Appellee testified to the correctness of the items from a statement made up from the books, and agreed to produce the books in open court for the inspection of the court and parties, including the book in which the running account for 1916 was entered, so that it might appear whether the items charged in 1916 and paid for were carried into the 1917 account. Appellee admitted that appellant had paid the running account of 1916 in full.

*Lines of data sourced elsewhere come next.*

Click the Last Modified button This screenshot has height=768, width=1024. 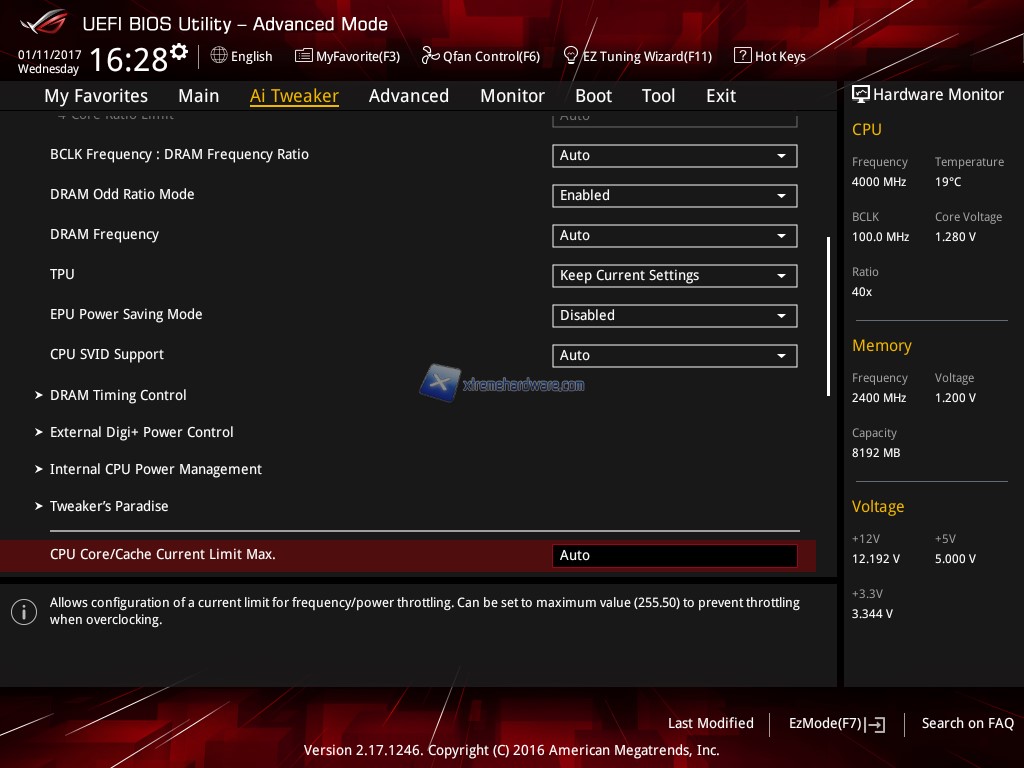point(710,724)
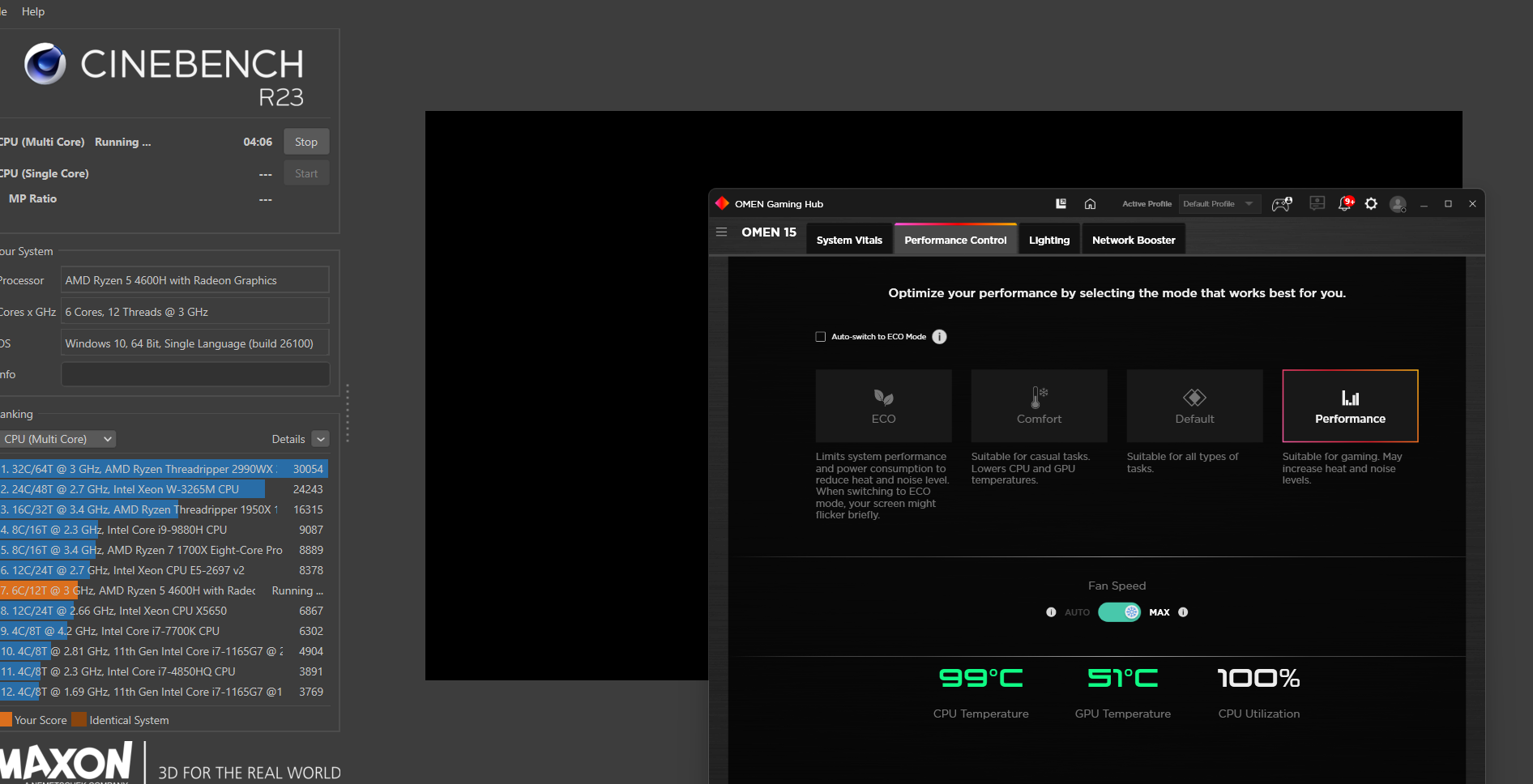This screenshot has width=1533, height=784.
Task: Enable Auto-switch to ECO Mode
Action: (820, 336)
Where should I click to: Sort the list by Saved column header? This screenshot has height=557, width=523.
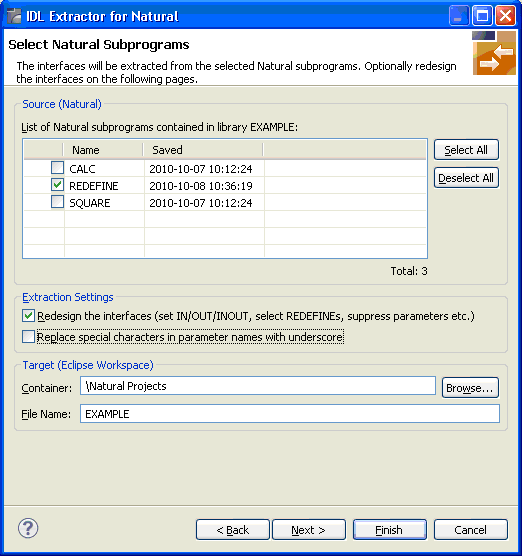pos(203,150)
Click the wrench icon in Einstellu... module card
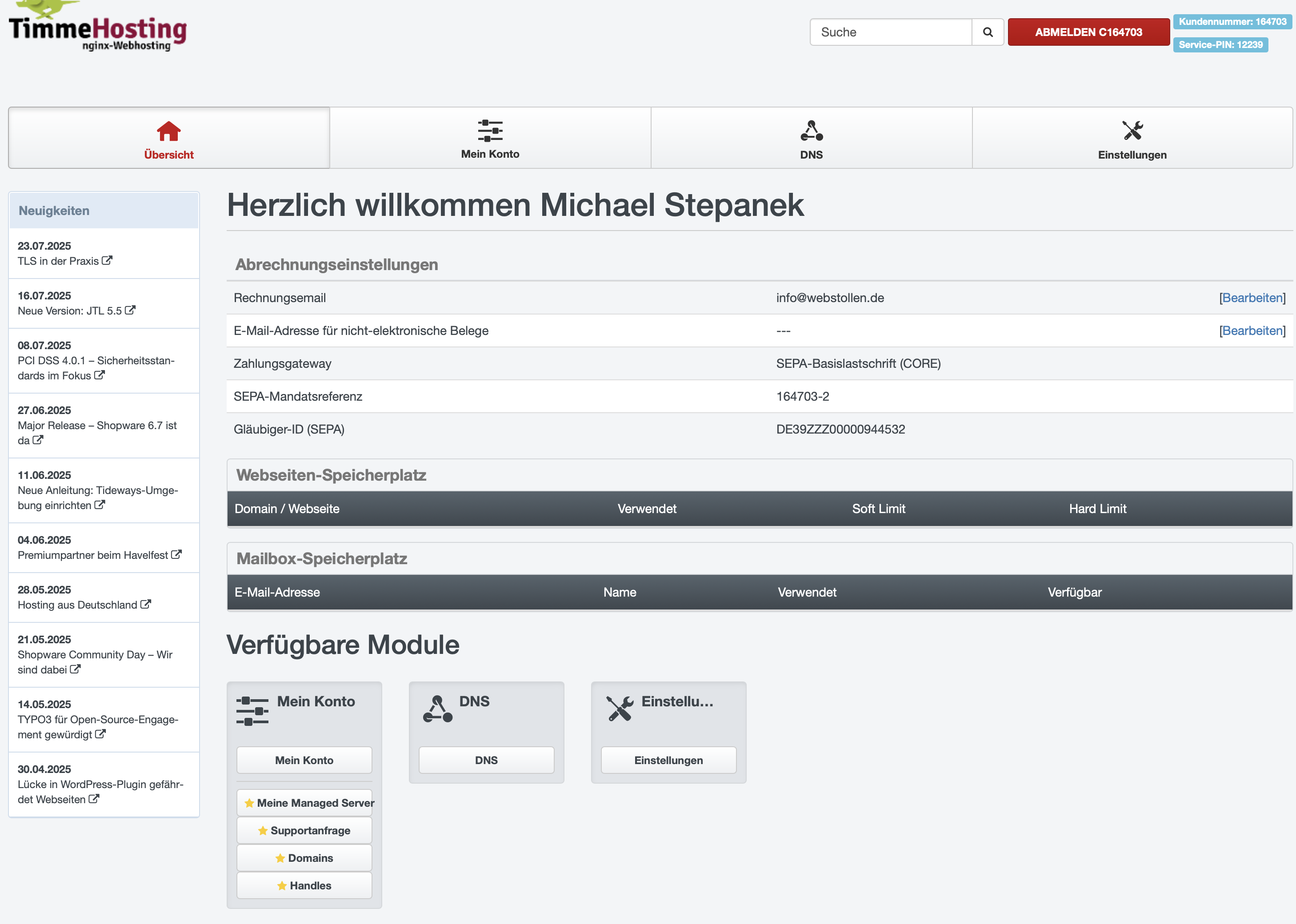The width and height of the screenshot is (1296, 924). [620, 709]
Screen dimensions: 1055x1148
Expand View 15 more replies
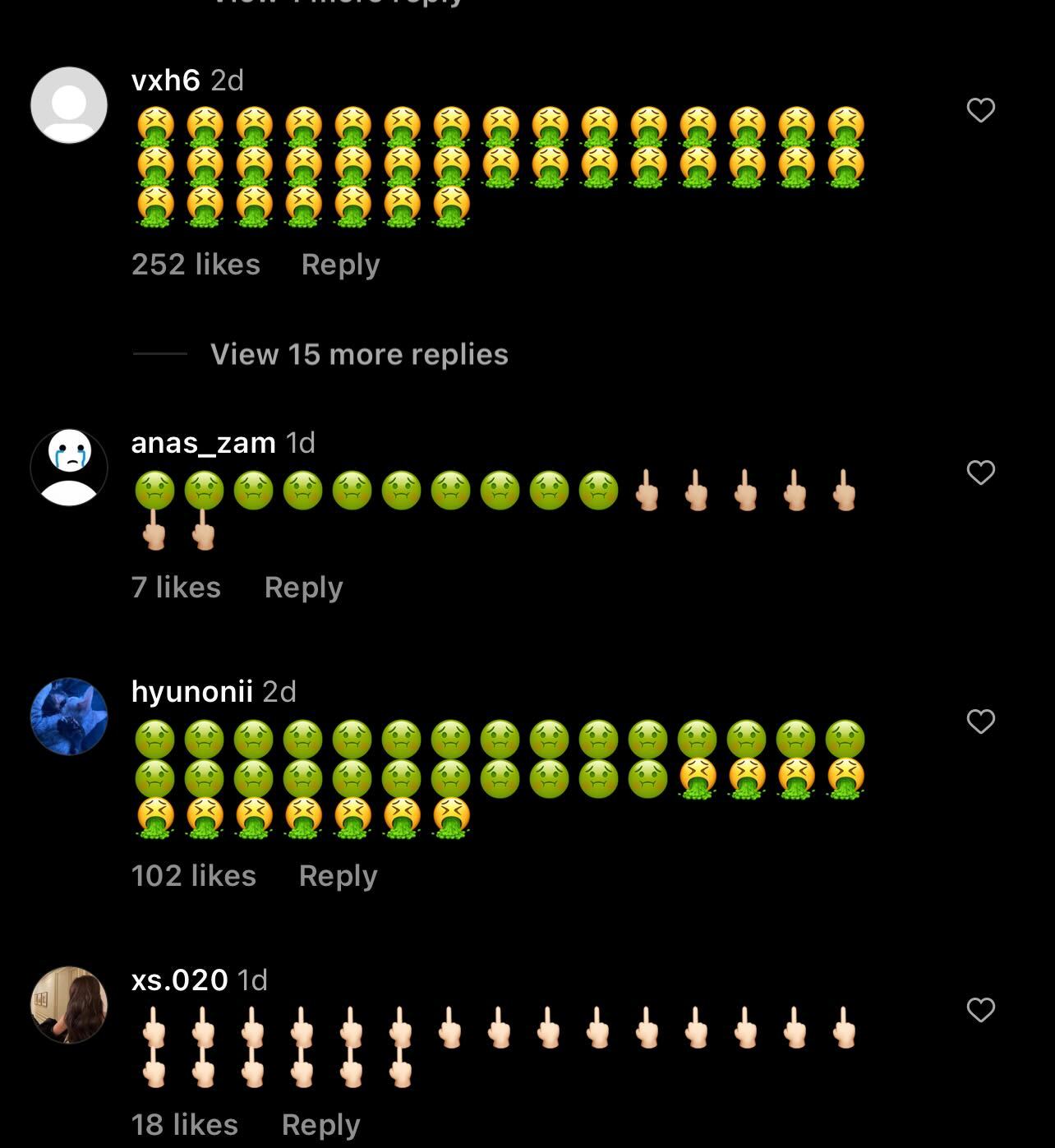(x=359, y=354)
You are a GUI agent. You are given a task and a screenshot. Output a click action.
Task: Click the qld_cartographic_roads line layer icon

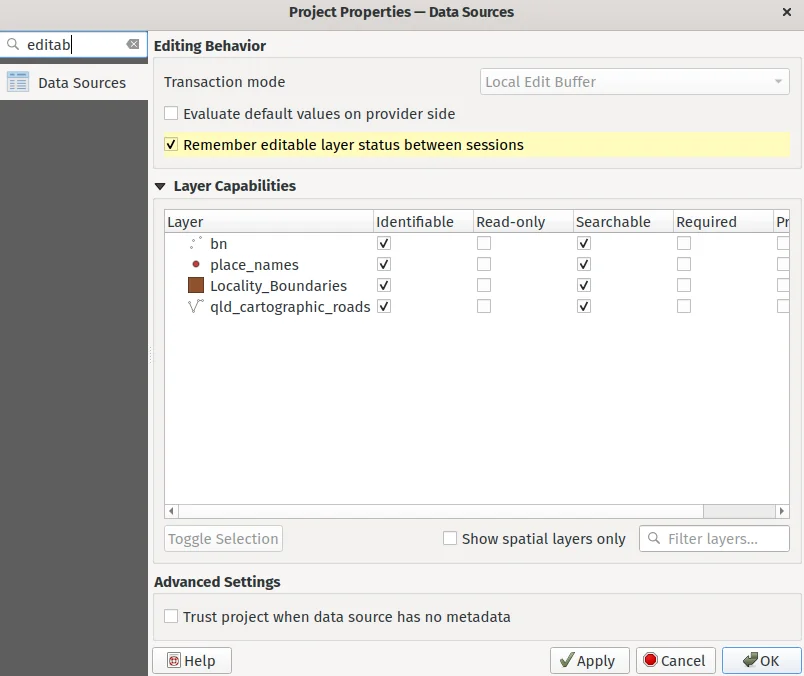[x=196, y=307]
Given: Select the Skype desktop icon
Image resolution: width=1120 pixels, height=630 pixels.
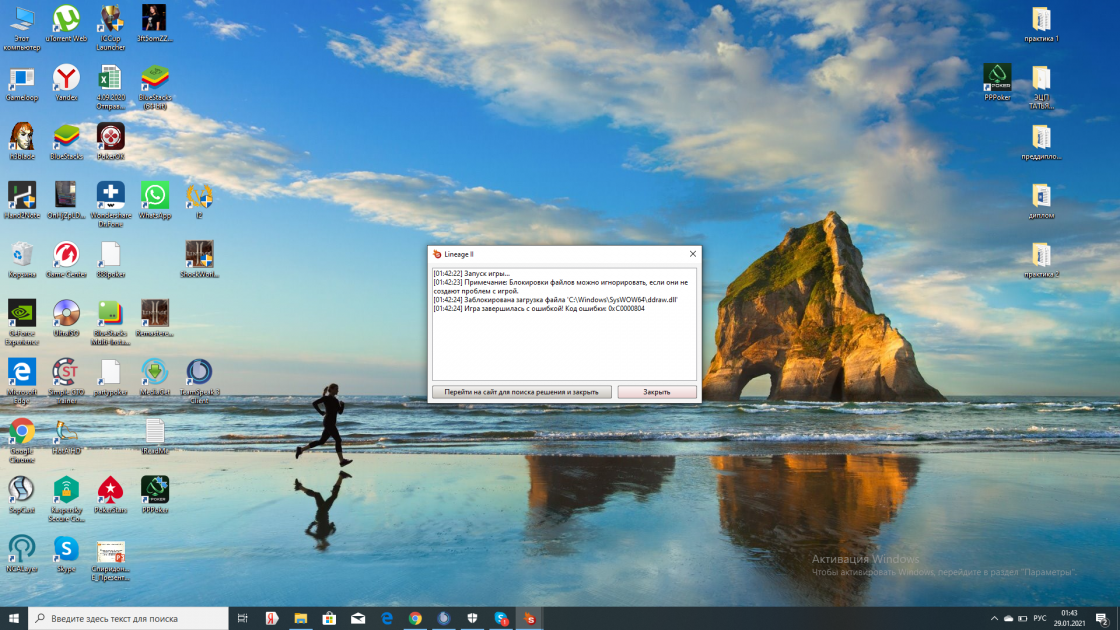Looking at the screenshot, I should [x=66, y=549].
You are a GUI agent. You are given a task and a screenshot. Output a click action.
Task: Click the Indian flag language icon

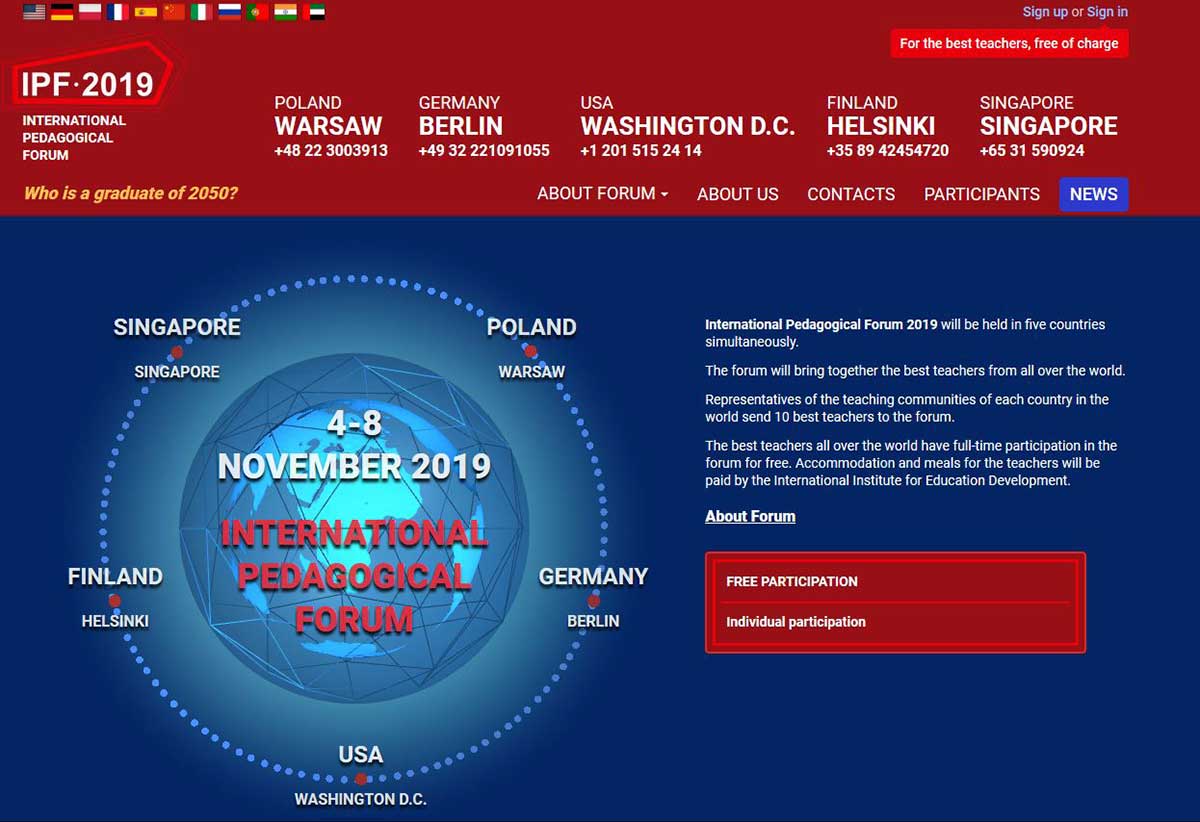(285, 13)
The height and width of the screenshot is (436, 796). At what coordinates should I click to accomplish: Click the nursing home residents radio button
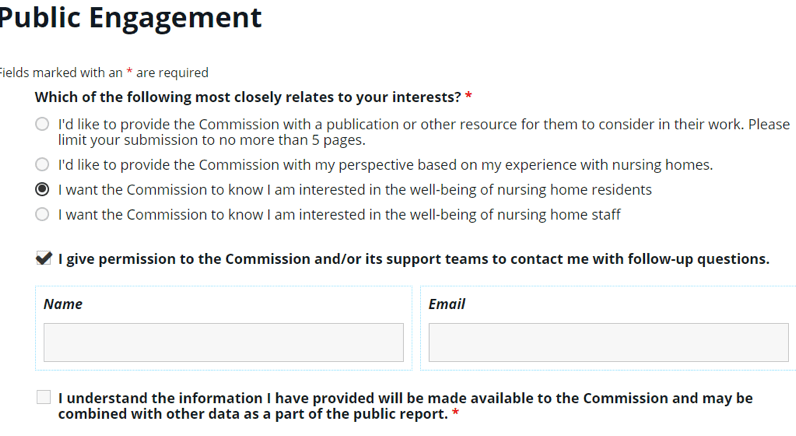(42, 189)
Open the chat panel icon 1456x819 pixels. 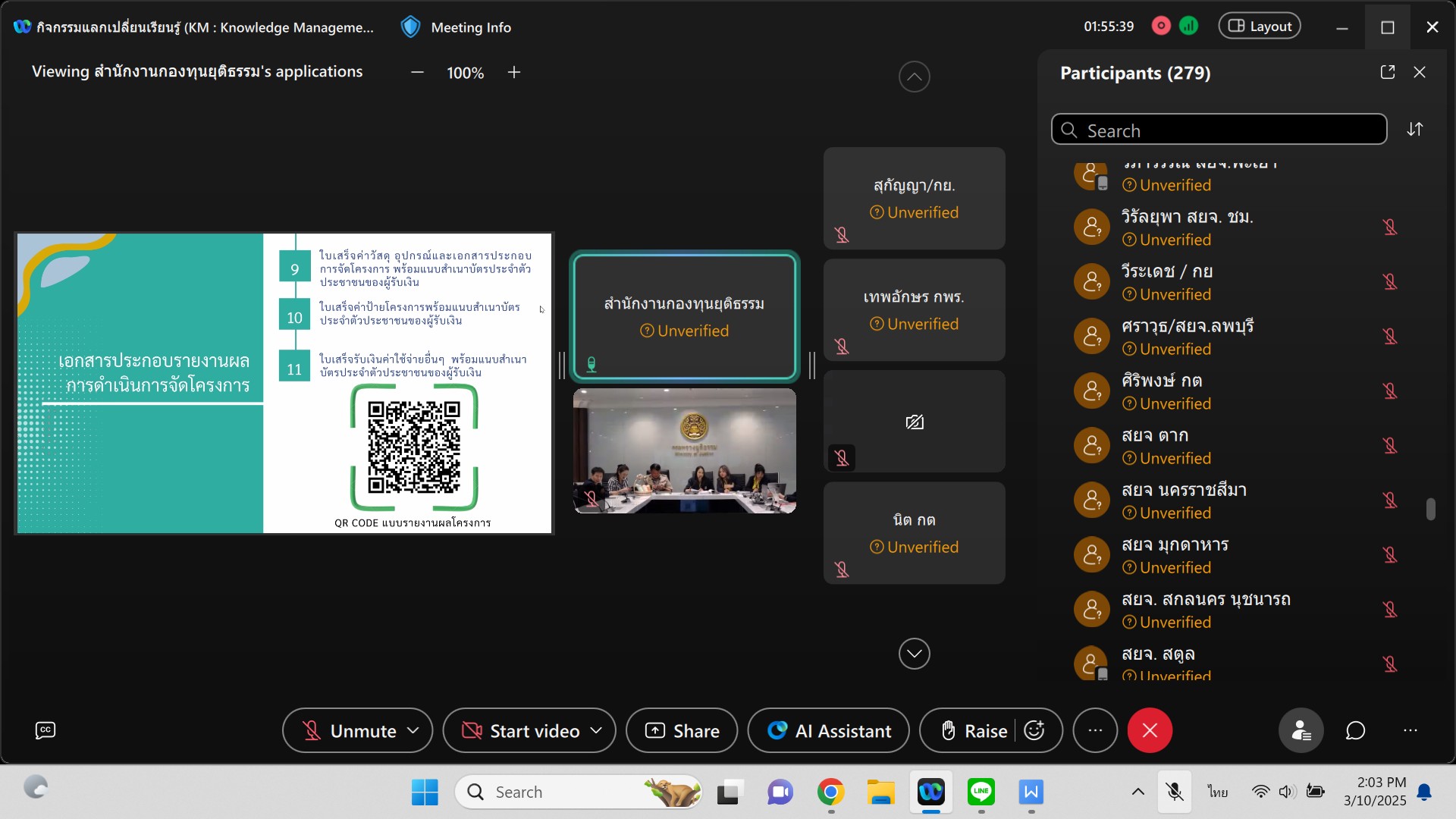tap(1355, 730)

The contention of appellant on this point is that, had the book of 1916 been produced, it would have disclosed that items purchased in 1916, and paid for, had been carried forward and entered as purchases in 1917. This contention is met and fully answered by the recital in the decree that “upon presentation of defendant’s books in open court, it is found and adjudged that the amount due, secured by said mortgages and notes, is the sum of $590.60.” The books not having been brought into the record by bill of exceptions or otherwise, and this evidence not being before us, we must presume that it sustained the finding and decree of the court.

(3) The evidence disclosed that R. H. Murray and A. C. Chapman were appellant’s hands; that, during the year 1917, R. H. Murray obtained merchandise of the value of $317.90, and A. C. Chapman of the value of $51.95, from appellee, which accounts were carried on the books as accounts against R. H. Murray and A. C. Chapman; that the mortgages, which were given to secure advancements, contained the stipulation that appellee was to furnish supplies to appellant and his hands. These clauses in the, mortgages constituted the undertakings original obligations, and therefore not within the statute of frauds.

No error appearing, the decree is affirmed.